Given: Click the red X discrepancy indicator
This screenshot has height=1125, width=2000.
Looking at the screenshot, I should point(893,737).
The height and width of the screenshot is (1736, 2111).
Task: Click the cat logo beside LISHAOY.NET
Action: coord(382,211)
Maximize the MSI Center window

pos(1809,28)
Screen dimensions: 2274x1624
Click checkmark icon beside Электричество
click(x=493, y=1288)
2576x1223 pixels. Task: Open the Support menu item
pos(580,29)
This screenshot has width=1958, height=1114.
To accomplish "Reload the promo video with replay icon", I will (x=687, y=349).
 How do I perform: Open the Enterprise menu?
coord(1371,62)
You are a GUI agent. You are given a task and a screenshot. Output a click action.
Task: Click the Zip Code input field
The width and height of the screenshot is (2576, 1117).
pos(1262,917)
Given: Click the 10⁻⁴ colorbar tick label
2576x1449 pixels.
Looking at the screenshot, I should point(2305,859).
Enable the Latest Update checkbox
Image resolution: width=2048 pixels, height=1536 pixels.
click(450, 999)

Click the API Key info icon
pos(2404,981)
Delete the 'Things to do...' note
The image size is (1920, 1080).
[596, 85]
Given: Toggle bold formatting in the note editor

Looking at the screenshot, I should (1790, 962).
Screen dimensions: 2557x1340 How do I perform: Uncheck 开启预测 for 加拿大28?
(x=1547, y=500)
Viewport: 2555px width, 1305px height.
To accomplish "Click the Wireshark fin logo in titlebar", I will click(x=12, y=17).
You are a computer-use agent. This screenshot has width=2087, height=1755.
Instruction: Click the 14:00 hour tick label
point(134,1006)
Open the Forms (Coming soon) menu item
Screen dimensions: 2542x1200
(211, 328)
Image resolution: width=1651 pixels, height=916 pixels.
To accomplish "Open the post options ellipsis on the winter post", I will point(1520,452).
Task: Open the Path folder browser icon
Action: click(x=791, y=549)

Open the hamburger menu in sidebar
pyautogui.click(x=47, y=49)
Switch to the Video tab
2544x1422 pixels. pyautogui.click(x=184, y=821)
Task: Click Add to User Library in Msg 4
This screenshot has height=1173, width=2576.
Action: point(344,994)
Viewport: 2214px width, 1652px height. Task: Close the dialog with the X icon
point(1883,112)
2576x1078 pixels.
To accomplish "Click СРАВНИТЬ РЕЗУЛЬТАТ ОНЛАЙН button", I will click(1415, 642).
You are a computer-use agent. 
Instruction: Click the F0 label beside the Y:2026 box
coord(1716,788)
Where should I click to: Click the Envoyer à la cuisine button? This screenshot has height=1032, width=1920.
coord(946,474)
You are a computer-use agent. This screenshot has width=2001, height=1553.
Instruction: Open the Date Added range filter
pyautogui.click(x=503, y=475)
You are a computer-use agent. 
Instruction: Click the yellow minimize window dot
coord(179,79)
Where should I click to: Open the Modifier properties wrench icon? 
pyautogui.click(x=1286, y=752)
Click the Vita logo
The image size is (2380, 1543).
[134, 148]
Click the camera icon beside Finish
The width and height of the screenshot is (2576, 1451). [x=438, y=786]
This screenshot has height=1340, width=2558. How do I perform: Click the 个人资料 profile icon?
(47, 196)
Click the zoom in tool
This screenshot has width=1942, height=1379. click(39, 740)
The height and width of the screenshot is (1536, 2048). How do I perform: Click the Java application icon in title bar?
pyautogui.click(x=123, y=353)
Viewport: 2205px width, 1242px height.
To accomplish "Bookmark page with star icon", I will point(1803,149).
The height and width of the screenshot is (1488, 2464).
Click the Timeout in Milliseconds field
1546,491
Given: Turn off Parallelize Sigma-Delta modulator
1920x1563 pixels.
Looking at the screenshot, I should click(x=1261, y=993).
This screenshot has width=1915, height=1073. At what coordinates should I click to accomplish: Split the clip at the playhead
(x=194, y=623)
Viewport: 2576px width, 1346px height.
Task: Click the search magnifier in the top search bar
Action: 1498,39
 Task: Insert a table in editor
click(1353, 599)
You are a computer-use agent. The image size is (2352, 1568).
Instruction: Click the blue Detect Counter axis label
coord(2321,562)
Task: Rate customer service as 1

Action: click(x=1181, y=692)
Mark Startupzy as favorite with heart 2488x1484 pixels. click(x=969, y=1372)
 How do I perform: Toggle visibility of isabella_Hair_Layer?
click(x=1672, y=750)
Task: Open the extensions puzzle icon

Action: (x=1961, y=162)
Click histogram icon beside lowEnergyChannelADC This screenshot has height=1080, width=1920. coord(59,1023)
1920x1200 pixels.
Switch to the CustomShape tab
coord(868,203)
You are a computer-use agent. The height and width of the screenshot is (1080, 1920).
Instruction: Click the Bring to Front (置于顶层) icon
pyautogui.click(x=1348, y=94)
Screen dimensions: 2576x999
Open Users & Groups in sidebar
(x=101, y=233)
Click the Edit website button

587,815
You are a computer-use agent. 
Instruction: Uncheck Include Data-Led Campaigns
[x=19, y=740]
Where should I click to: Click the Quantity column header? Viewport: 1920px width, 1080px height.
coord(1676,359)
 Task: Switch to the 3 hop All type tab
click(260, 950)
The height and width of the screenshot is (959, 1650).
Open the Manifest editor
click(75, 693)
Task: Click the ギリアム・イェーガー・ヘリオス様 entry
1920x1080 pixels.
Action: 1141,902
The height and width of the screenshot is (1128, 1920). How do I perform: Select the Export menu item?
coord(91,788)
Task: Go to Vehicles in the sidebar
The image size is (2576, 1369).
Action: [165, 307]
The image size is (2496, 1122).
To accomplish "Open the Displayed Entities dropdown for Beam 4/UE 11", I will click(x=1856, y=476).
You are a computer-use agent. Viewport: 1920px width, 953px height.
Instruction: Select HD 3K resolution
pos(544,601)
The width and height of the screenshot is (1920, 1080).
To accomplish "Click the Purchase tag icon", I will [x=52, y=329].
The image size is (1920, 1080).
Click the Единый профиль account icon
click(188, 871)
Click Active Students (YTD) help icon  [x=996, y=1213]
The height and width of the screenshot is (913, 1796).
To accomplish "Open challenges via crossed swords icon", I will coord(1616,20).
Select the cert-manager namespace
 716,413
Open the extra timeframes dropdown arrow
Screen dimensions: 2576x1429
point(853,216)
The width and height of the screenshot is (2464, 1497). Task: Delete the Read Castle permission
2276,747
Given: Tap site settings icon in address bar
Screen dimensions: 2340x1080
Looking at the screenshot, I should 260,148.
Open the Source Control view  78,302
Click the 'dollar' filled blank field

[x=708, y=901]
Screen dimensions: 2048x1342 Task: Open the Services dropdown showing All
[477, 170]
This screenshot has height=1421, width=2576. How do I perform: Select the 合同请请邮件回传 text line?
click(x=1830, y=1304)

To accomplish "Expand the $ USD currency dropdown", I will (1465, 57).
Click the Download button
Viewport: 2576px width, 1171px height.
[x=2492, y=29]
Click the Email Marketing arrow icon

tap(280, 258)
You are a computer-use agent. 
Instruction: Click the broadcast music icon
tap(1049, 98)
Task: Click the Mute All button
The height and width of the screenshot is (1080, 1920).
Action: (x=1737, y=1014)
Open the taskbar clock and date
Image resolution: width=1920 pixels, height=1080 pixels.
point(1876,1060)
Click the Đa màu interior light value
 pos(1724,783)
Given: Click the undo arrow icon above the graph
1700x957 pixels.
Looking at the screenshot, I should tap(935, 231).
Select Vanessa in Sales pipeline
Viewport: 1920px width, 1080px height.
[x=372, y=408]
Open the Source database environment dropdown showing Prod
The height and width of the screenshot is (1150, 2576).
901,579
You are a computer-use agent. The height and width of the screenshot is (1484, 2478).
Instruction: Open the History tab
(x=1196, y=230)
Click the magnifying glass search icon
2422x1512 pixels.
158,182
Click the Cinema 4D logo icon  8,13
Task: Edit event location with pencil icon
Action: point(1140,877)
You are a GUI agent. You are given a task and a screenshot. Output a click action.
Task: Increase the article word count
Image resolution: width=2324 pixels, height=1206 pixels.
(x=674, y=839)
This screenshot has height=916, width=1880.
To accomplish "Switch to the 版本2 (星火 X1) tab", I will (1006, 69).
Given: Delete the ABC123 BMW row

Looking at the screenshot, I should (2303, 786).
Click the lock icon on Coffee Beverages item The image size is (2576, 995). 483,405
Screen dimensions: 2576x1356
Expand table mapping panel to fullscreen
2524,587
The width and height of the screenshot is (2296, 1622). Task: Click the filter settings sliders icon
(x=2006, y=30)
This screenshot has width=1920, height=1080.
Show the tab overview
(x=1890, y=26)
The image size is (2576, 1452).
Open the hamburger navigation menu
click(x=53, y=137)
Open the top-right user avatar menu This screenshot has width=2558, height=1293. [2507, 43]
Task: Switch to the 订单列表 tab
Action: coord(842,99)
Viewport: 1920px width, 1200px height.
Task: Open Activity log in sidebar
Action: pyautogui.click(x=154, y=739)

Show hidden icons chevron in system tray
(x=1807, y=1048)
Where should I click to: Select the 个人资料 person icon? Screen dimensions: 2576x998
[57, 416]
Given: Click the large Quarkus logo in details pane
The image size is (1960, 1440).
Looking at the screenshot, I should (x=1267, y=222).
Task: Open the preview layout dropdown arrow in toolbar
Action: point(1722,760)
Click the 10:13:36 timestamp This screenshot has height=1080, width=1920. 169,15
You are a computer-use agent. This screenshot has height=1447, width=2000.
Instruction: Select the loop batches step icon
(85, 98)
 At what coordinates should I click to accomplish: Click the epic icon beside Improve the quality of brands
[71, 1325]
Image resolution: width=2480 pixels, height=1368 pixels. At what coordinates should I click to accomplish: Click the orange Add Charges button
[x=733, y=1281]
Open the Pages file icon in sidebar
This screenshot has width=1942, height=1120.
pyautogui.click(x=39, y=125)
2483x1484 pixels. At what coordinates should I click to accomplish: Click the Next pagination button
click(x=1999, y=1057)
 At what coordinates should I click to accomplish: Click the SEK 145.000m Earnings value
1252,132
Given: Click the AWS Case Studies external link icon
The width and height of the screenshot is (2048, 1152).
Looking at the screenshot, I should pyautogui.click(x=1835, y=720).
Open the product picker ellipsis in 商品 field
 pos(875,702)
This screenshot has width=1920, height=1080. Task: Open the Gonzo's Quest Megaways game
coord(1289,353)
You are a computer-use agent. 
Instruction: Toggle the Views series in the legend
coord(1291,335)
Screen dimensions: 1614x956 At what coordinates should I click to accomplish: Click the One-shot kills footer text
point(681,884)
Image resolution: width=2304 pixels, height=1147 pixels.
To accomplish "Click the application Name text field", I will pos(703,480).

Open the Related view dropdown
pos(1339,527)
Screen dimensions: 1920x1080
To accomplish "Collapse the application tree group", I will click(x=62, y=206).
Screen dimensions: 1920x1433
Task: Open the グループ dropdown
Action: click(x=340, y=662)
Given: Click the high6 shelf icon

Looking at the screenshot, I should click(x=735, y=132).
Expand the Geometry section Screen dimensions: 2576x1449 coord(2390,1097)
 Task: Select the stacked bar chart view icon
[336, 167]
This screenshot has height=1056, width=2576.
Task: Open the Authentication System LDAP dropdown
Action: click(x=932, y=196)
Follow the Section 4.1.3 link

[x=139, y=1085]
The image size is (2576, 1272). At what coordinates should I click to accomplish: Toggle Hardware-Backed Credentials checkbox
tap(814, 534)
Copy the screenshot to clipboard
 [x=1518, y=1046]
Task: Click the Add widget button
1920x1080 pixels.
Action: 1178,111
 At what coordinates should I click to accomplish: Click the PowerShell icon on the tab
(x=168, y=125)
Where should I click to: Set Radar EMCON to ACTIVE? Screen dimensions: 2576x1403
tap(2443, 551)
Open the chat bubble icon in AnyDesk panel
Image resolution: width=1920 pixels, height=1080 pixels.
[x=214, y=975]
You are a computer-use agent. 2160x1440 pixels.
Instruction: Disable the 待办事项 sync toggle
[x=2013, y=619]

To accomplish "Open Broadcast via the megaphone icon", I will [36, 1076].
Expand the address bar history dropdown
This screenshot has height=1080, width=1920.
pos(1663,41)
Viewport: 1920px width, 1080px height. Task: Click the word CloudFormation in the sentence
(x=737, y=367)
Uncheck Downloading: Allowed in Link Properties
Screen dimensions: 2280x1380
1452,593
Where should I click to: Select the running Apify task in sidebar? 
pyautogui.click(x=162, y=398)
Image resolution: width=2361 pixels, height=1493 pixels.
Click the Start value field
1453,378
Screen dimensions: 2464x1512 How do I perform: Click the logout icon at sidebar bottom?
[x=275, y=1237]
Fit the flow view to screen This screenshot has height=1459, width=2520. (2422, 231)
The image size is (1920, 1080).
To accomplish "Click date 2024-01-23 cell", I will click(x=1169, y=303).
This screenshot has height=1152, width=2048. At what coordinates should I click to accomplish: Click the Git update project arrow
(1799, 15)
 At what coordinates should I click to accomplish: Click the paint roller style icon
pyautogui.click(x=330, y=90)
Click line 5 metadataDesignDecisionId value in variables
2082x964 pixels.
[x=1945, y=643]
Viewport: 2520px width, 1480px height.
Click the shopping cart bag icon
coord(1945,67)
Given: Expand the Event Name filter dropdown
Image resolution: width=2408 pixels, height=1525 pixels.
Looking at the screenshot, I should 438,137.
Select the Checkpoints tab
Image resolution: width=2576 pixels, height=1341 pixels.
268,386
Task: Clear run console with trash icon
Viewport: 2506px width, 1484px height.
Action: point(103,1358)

#####

→ TASK STATEMENT: Extract from the records above the lines from the one containing "Given: Click the large" to the one containing "Click the 10:13:36", both lines included, exactly as they appear and with nothing else.

→ RESULT OF THIS EXERCISE:
Given: Click the large Quarkus logo in details pane
The image size is (1960, 1440).
Looking at the screenshot, I should (x=1267, y=222).
Task: Open the preview layout dropdown arrow in toolbar
Action: point(1722,760)
Click the 10:13:36 timestamp This screenshot has height=1080, width=1920. 169,15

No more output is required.